Inductively coupled plasma-mass spectrometry (ICP-MS) for SPION biodistribution

To measure SPION probe biodistribution, mice were euthanized under retrograde perfusion with 5 ml of saline to remove blood pool iron at the noted time points after i.p. SPION-actin administration. Acid-soluble material was obtained, and its iron content was measured with added dysprosium as an internal tracer and correction factor in an Agilent 7500a ICP-MS system (Agilent Technologies, Santa Clara, CA, USA; see Supplemental Data).

Histology and electron microscopy

For immunohistochemical analysis, the mice were put under general anesthesia and retrograde-perfused with ice-cold saline. Whole brains were removed from perfused animals and frozen in n-butanol on dry ice, as described in previous publications (9). Frozen brain tissue sections (thickness 20 μm) were stained with FITC-anti-nestin antibodies (ab5968; Abcam, Cambridge, MA, USA), Cy3-anti-glial fibrillary acidic protein (GFAP; ab4674; Abcam), or Cy3-anti-αSM-actin (ab5694; Abcam). Vascular endothelia were stained by Cy3-Griffonia simplicifolia lectin I (GSL-I, 1:100 dilution), and nucleic acids were stained with Hoechst dye. For transmission electron microscopy (TEM), a 1-mm cube of tissue was excised under a dissection microscope and incubated in freshly prepared ice-cold 2% paraformaldehyde and 2.5% glutaraldehyde in PBS (4°C, overnight). The sample was transferred for TEM sample preparation to the Histology Core Facility of the Systems Biology Division at Massachusetts General Hospital. The preparation and data acquisition were masked with a code. To reduce background stains from osmium, we treated the samples for 5 min with 2% aqueous uranyl acetate for 5 min (20). The coded photographs were delivered to and decoded by the senior principal investigator.

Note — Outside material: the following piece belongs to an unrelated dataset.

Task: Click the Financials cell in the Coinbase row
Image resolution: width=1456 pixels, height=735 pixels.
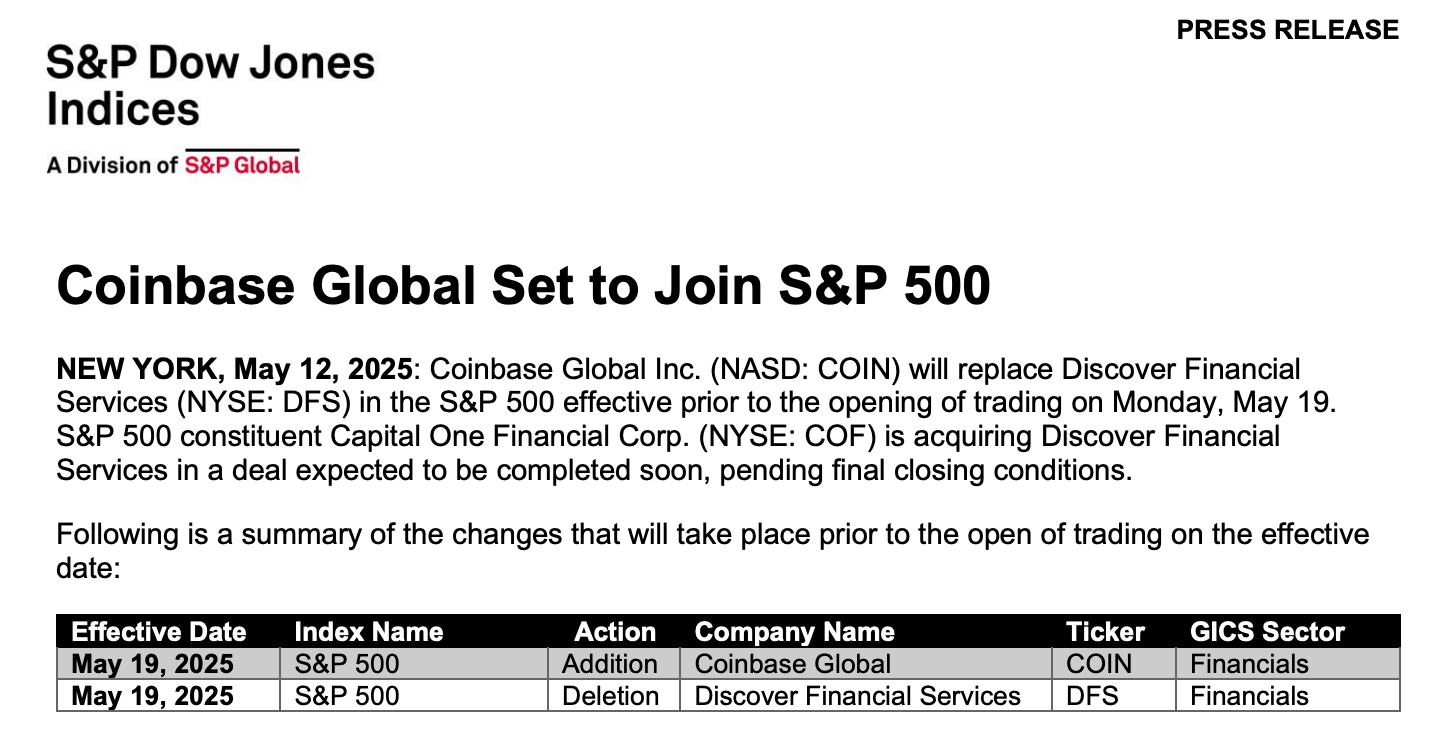Action: click(x=1249, y=664)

Statistical analysis and goodness of fit of assay results

We assessed gene expression by comparing the SPION retention data with the gene copy number from each mRNA, using GraphPad Prism software (GraphPad Software Inc., San Diego, CA, USA) to analyze the data.

RESULTS

Cerebral ischemia recruits nestin-expressing pericytes

To begin detecting pericytes in vivo, we first investigated the recruitment of angiogenic pericytes (21–23). We initiated cerebral ischemia by BCAO, which induces abnormal water diffusion within 48 h after BCAO. Abnormal water diffusion is shown by hyperintense regions in diffusion-weighted images (hDWIs) in one or both hemispheres (Fig. 1A, B, arrows). Conversely, sham-operated control brains showed very few hDWIs (Fig. 1, C, D). We detected nestin-expressing cells 4 wk after BCAO in the subventricular zone (SVZ) of postmortem brain slices and in the subgranular layer of the dentate gyrus (Fig. 1E). Although nestin can be expressed in certain types of glia (24), we found that most astroglia did not express nestin after BCAO, as others have also reported (2). At this early time point after BCAO, nestin-expressing cells were scattered throughout the parenchyma; mostly they were associated within the neurovascular endothelium (Fig. 1E, insets). Mice that underwent the sham operation procedure contained only very sparse populations of nestin-expressing cells, none of which had associated itself with the neural vasculature (Fig. 1F).

Figure 1.

A, B) Abnormal water diffusion (arrows), shown by DWI-MRI, in one of 4 mice that underwent BCAO-60 on the same date: A) DWI; B) apparent diffusion coefficient (ADC). C, D) MRI of a sham-operated mouse: C) DWI; D) ADC. E, F) Postmortem nestin-expressing cells (green, arrows) in microvessels stained by Cy3-GSL-I, which appeared in the SVZ of the brain after BCAO (E), but not in sham-operated mice (F). Scale bars = 20 μm.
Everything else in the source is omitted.